The field of higher education, especially in the area of enrollment management, is filled with significant challenges in its current state. When I have spoken with college and university presidents, provosts, and VP's for human resources, a consistent theme runs through all our conversations: integrity, trust, confidentially, mutual respect, and knowing that we will do everything for our educational clients to assist them in any way possible. We are there in support of their needs and to create various alternatives to solving their problems. We are the engine and they are the drivers.
One of the most painful conversations I ever had with a VP for HR occurred last year. It went this way when we first spoke: She said, "I hate every search consultant." The conversation did not have a "positive nature" but I took from our conversation that past search consultants had promised a "bill of goods" that did not materialize in any helpful ways. The fault was always with the consultant, however. It always seemed to be the fault of the consulting firm, never the individual at the institution.
In spite of the challenging conversation, we took on a search for her institution, but it was fully contingent on hiring an excellent candidate for the enrollment position. If we were unable to find an excellent candidate for her institution, we were not going to get paid. I had never done that before but I like challenges and this would be just that.

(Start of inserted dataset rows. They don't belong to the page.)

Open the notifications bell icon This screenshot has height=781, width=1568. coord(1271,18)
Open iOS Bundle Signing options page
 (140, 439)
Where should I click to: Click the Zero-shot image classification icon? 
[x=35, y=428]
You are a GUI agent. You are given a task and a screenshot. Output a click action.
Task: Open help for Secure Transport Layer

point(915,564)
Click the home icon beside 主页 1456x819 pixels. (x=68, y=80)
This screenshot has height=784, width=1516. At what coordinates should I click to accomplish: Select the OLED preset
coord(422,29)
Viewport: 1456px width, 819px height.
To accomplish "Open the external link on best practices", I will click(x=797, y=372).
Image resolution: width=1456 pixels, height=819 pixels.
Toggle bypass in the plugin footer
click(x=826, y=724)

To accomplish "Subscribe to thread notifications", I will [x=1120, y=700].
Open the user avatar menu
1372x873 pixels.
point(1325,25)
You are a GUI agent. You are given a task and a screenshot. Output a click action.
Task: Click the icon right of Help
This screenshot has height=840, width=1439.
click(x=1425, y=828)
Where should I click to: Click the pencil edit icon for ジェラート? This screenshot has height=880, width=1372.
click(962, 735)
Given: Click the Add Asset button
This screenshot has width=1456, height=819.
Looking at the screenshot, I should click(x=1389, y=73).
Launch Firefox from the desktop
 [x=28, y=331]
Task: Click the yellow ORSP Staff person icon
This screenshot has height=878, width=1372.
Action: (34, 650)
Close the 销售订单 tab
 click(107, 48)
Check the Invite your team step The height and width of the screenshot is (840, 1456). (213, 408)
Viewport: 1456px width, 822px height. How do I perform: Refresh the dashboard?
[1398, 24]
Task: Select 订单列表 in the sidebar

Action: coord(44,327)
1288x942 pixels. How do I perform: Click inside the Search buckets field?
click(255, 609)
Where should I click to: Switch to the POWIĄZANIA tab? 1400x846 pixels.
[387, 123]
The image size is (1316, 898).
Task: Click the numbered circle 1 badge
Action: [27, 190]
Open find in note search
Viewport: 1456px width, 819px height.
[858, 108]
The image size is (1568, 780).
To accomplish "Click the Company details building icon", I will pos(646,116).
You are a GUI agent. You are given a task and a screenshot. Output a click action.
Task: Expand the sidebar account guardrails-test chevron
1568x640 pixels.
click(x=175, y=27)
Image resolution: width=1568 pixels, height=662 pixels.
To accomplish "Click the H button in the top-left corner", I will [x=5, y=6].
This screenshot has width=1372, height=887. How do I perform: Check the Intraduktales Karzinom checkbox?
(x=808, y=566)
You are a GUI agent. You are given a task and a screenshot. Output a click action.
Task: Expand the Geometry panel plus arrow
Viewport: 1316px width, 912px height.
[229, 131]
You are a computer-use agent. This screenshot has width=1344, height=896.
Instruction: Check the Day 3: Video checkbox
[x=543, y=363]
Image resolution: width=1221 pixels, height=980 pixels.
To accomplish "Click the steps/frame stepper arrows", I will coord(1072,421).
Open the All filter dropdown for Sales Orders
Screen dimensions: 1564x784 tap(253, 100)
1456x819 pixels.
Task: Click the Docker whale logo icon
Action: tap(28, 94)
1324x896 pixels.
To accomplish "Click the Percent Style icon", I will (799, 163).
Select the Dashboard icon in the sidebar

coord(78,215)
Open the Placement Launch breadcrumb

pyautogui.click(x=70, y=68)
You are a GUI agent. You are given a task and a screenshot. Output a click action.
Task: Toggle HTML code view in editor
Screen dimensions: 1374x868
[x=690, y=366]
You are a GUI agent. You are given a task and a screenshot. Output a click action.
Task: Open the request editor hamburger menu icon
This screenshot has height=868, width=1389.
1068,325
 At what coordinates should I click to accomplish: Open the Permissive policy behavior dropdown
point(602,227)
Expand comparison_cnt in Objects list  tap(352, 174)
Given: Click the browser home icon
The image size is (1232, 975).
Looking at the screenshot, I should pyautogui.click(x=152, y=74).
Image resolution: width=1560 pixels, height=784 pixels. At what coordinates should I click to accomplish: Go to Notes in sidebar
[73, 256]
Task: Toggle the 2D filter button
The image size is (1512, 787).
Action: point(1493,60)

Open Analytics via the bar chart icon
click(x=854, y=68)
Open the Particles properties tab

The problem stemmed from the thought that we were part of the "evil empire" when, in fact, she was never open and sharing with us. She used our good name only to string us along in order to see what we could produce. We found some excellent candidates but none of them met her standards. Interestingly in spite of attracting some very solid candidates, she never thought they were experienced or successful enough to reach her expectation. We finally left this client after 6 months because she had proven to me, that she did not profess the same philosophy of integrity, trust, confidentially, mutual respect, and service. The cornerstone of our business lies with five words: integrity, trust, confidentiality, mutual respect, and service.